With a greater number of cases being resolved outside of court, some attorneys say that there are fewer opportunities for civil trial lawyers to achieve their full potential.

Attorneys have expressed concerns that the reduced number of personal injury, medical malpractice and other cases going to trial has impacted trial attorneys by either dulling the skills of experienced litigators or by not providing enough courtroom experience for newer ones.

"I see this as a disturbing trend," said Dennis R. Suplee of Philadelphia-based Schnader Harrison Segal & Lewis. "Because people haven't tried cases in recent memory or they haven't had a chance to start, they get gun-shy about going into a courtroom and there's more pressure to settle a case."

While settling cases through mediation or alternative dispute resolution has its place, Suplee said, the idea of a trial should not be immediately cast to the side once settlement is brought up.

"I don't think that resolving a dispute through a trial should be viewed as a failure of the system.
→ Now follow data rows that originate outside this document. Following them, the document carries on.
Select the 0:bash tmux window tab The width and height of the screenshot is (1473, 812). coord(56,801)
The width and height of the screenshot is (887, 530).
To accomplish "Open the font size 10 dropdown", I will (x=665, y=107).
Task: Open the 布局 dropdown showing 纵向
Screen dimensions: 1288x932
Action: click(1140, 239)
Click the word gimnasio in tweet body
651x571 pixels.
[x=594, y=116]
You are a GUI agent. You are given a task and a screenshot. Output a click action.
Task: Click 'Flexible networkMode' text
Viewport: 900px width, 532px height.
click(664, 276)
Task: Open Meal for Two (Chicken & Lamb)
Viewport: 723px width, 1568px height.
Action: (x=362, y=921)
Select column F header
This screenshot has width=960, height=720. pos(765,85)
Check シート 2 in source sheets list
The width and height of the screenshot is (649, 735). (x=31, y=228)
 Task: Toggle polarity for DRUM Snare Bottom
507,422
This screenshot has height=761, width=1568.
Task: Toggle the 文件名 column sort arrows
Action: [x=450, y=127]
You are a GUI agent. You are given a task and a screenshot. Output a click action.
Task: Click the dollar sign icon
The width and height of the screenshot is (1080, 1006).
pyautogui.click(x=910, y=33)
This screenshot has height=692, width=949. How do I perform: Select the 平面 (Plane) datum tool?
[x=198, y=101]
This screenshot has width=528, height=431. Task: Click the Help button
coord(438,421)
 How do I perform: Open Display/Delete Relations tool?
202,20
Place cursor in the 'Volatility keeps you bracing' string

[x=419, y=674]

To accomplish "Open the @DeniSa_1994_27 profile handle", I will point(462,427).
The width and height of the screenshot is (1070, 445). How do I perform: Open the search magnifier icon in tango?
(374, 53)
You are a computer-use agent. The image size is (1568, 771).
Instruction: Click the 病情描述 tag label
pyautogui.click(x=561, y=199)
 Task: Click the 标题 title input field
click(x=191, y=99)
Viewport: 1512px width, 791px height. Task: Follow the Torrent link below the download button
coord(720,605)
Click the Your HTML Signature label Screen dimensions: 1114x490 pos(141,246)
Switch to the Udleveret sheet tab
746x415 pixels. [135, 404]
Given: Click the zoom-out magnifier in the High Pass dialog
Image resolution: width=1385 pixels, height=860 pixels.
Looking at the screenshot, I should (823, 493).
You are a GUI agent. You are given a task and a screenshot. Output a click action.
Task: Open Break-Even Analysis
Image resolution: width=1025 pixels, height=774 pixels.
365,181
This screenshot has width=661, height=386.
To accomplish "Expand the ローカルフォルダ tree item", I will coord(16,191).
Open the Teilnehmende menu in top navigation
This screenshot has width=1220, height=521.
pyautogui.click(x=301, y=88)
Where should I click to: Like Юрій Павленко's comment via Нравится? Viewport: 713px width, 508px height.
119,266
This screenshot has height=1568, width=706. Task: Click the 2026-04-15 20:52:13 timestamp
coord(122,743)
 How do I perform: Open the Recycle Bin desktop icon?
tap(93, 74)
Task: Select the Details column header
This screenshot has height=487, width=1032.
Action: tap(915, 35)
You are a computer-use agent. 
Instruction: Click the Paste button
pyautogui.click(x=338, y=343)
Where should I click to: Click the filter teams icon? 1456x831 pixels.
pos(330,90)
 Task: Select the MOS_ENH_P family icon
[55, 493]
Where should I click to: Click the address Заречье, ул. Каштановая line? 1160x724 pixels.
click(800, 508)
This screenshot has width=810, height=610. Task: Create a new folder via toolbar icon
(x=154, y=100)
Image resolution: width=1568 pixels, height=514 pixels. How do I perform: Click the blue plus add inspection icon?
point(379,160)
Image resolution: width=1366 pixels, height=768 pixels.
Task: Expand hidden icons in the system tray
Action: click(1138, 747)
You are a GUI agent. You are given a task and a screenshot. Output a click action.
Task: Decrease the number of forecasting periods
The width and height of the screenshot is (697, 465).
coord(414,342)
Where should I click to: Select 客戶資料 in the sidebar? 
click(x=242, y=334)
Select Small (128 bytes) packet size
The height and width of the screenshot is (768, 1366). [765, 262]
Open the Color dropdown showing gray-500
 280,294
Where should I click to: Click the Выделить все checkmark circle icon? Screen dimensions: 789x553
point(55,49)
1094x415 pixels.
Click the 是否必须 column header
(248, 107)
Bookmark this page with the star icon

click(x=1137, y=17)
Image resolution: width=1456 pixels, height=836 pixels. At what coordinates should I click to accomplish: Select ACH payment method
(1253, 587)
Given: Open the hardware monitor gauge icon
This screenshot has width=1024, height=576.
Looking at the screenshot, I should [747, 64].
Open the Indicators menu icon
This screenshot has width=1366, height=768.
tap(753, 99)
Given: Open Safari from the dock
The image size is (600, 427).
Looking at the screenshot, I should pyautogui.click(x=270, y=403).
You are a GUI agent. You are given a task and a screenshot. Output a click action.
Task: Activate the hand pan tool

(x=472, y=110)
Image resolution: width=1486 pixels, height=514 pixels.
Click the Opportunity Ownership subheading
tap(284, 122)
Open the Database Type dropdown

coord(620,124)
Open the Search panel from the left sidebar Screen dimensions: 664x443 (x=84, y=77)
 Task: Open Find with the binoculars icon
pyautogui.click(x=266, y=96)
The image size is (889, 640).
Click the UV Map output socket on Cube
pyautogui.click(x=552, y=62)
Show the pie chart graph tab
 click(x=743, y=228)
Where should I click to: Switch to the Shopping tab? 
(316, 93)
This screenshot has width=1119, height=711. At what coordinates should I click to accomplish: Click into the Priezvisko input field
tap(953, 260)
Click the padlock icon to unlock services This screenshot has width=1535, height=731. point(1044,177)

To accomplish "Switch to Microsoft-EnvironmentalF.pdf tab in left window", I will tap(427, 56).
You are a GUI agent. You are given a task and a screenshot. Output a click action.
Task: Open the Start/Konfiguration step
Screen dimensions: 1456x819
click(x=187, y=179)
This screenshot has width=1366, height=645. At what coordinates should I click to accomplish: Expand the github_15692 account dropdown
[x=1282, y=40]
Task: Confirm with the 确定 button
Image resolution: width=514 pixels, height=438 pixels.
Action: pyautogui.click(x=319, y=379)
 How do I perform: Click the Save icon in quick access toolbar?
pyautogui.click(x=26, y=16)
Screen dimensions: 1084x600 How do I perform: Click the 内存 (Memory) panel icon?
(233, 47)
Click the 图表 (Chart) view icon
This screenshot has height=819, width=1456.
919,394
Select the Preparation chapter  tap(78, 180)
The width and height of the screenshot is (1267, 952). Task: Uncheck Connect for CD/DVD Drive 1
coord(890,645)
We all pay lip service to the role of the trial in the American jury system, but in reality the trial is being used less and less as a means of resolving disputes between people."

Thomas R. Kline of Kline & Specter said that the chances for newer attorneys to gain firsthand trial experience have decreased.

"There was once a day when young lawyers cut their teeth on smaller cases. Today, stats show that in Pennsylvania more cases are settled and fewer cases are tried. That by definition has a significant impact on developmental skills for lawyers who are making their way up the ranks. There are fewer opportunities for being second chair, let alone first chair. That results in a less robust trial bar at the end of the day."

Kline added that there is a definite impetus by the state's courts to push cases toward mediation and settlement.

Slade McLaughlin of McLaughlin & Lauricella in Philadelphia also said that trying smaller cases is a crucial learning experience for young attorneys, but they are currently in short supply.

Many cases that go to trial, McLaughlin said, involve complex litigation, something that even a five-year associate may have difficulty with.

What's being said

  • Publicus

    More cases are being settled because it is not economically efficient to try them, especially the so-called "smaller cases" like fender-benders and slip-and-falls. Liability insurers that employ the computer software evaluation programs have brought that on. Additionally, discovery abuses by defense firms to maximize billable hours for partner draws have made insurers more receptive to settling before a massive discovery campaign rather than afterwards. Medical malpractice cases may be ultimately sacrificed when the public wants cheaper health insurance, especially in light of the massive premium increases rolling out with implementation of the ACA. A smaller trial bar may not be all that bad, especially if it results in eliminating those cases that would never have even been filed save for the glut of underemployed and unemployed attorneys who will take ANYTHING and hope to squeeze some nuisance-value money out of it.